Les deux prônent « prenons notre vie en main » mais dans deux directions qui ne peuvent que s’affronter.

Ismène veut comprendre et analyser elle est dans recherche de la sécurité et l’évolution « tranquille » un côté plus protecteur qui voit plus loin dans le temps, Hémon joue de son charisme et de son égocentrisme qui le pousse à  la destruction et la violence, le côté guerrier et besoin de toute puissance et de domination.

Mais bien sûr il y a d’autres personnages, d’autres paramètres qui vont influencer le cours de l’histoire.

Les descriptions du clan (en général), son organisation, ses secrets et manipulations de masse, des scènes de la vie quotidienne sont très fluides et nous entraînent dans les méandres de cette société. Les autres parties sont à découvrir !!!

Le langage laisse Ismène perplexe car certains concepts restent abstraits pour elle qui ne connaît que le suspend, par contre il dévoile certaines chose au lecteur.

Un livre qui ne laisse pas indemne, qui donne à réfléchir. Comment une Utopie peut se transformer en Dystopie.  Un roman qui dans le panorama politique actuel n’est pas inutile. Un roman plus complexe que ce que j’en dis ici.

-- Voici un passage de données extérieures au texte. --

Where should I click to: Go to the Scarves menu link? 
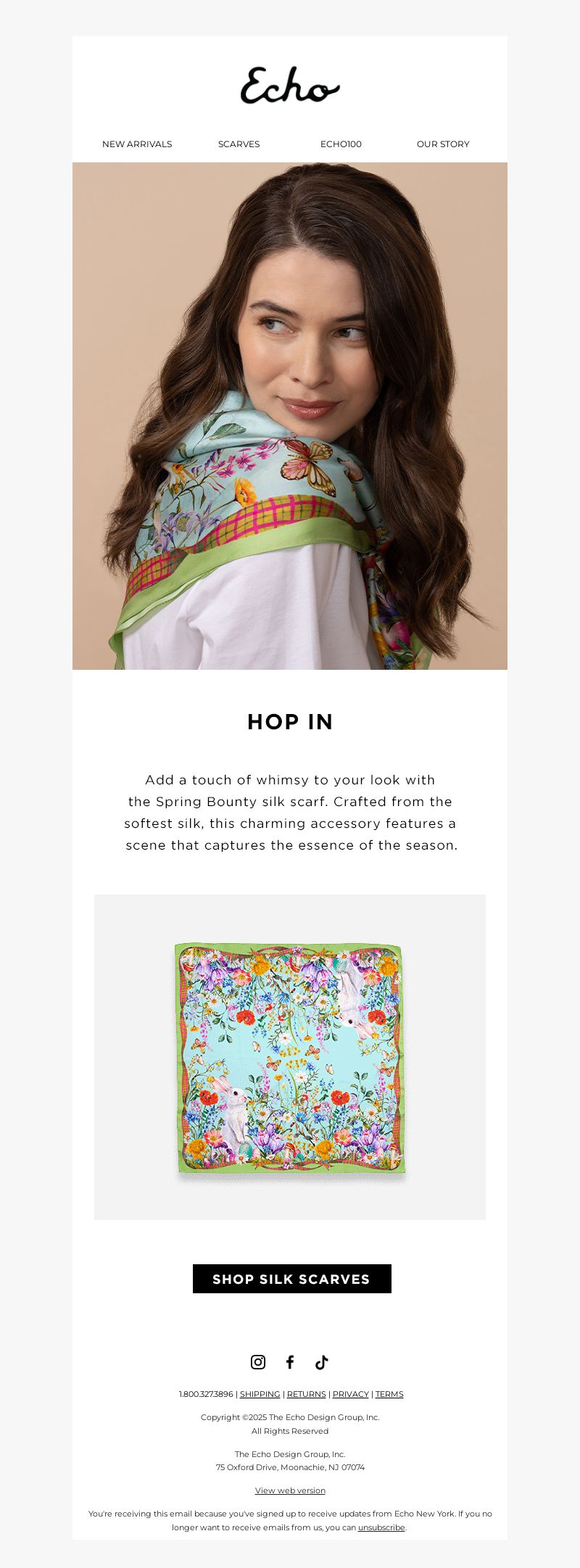pyautogui.click(x=239, y=144)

Un roman qui est déjà entre les mains d’un autre lecteur.

Certains aspects de ce roman m’ont fait penser à « La ferme des animaux » de Georges Orwell et « Sa Majesté des mouches » de William Golding. Le duo Ismène/Hémon me fait penser à Nel/Syon des personnages d’un roman Fantasy jeunesse « les souvenirs perdus » de Samantha Bailly que je viens de lire, ils ont vécu dans une île coupé du reste du monde et ils finissent par aller découvrir l’extérieur mais pas avec les mêmes sentiments. C’est drôle les liens qui lient certaines lectures.

Je remercie les éditions Denoël pour cette belle découverte.